Most notable has been the growing presence of algorithm-driven commodity technical advisors (CTAs) for systematic trading. These modules generate “buy” and “sell” signals based on technical analysis of market data.

Systematic CTAs are common enough in more mainstream markets but are relatively new for freight derivatives.

Their deployment in the forward freight agreement (FFA) space might have flown under the radar — or been a little less newsworthy — had its disruptive force not provoked such annoyance from long-standing traders.

On a typical day, as the dry FFA market ticks along in the London afternoon, big volumes suddenly start to move in the market as the New York business day commences and US-based CTAs come online for systematic trading. Volatility ensues.

“It’s cold and calculated,” said Chase Bennett, founder and CEO of Zuma Labs, which has developed tech for the FFA space, such as Braemar’s proprietary trading screen. “I think the freight market is just not used to that.”

Systematic CTAs work based on sophisticated yet rigid algorithmic rules about buying and selling, which can then be executed by a human trader.

“Stereotypically, they seek to capture momentum. They buy things that are going up and they bet against things that are going down, and over the long run they seek to ride that momentum, once they identify a trend,” Bennett explained.

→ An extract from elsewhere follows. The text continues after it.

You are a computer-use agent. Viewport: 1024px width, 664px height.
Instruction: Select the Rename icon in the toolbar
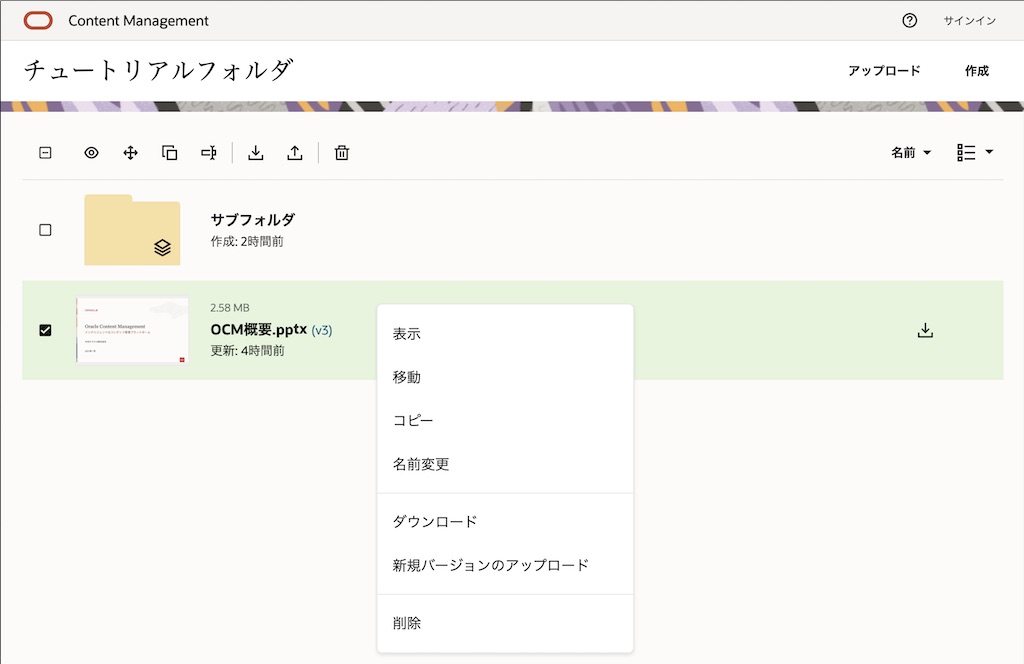(208, 152)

“Freight does tend to go through these very long-term trends but it can also be very volatile and choppy. Historically, those types of traders have struggled, but recently there have been a couple of new entrants.”

At least two funds are known to be using these CTAs in this way in the FFA market. New York-based Springfield Capital Management is the primary systematic trader in the space, and Squarepoint Capital in London has entered during the past year.

Chase Bennett, CEO of Zuma Labs. Photo: Zuma Labs

The funds that are using this technique to trade are not as price-sensitive as the rest of the market because they are not discretionary.

“If the market is down 10%, a human trader might feel emotionally reluctant to sell — it’s already gone down a lot, would I want to bet that it’s going to go down even more?” Bennett said.

“People think that things are going to revert back to the mean, but machines don’t have feelings.

“They know that [for example] when this thing happens, then 60% of the time it goes down a lot more, so what’s the trade? The trade is to bet against it unapologetically. So you get an increased level of volatility, which is actually what they seek to do.”

But there is still some way to go before machines can execute transactions with exchanges automatically, without the need for human interaction. In this respect, freight still lags behind other commodity markets — but this looks likely to change in the future too.

There has been increased appetite among FFA participants to leverage technology and take a more sophisticated approach to trading paper.

Algorithmic FFA trading received a big vote of confidence late last year when Danish owner-operator Norden announced its intention to expand in the space, which it hopes will create a new revenue stream.

Norden has been expanding its FFA desk, which is led by longtime trader Per Heilmann, and has already built multiple freight-trading algorithms that are being used to inform decision-making.

All this talk coincides with renewed fundraising efforts by fund managers, who say it is easier than ever to raise money in the space — especially after a banner year in 2021. Making mention of sophisticated tech tools can help funds differentiate themselves to appeal to third-party capital.

“The really positive market development over the past couple of years has been massively increased data demand,” Bennett added.

“There’s been a huge shift in the availability of data and the ability of traders to consume it, and that’s a net positive.

“Over the next 10 years, if you’re going to survive in this market, you’re going to have to have all the data and the scientific rigour to make sense of it. I think generally that’s a really positive thing for the market.

“They’re not a substitute for each other, but you do both — human, backed up by the data.”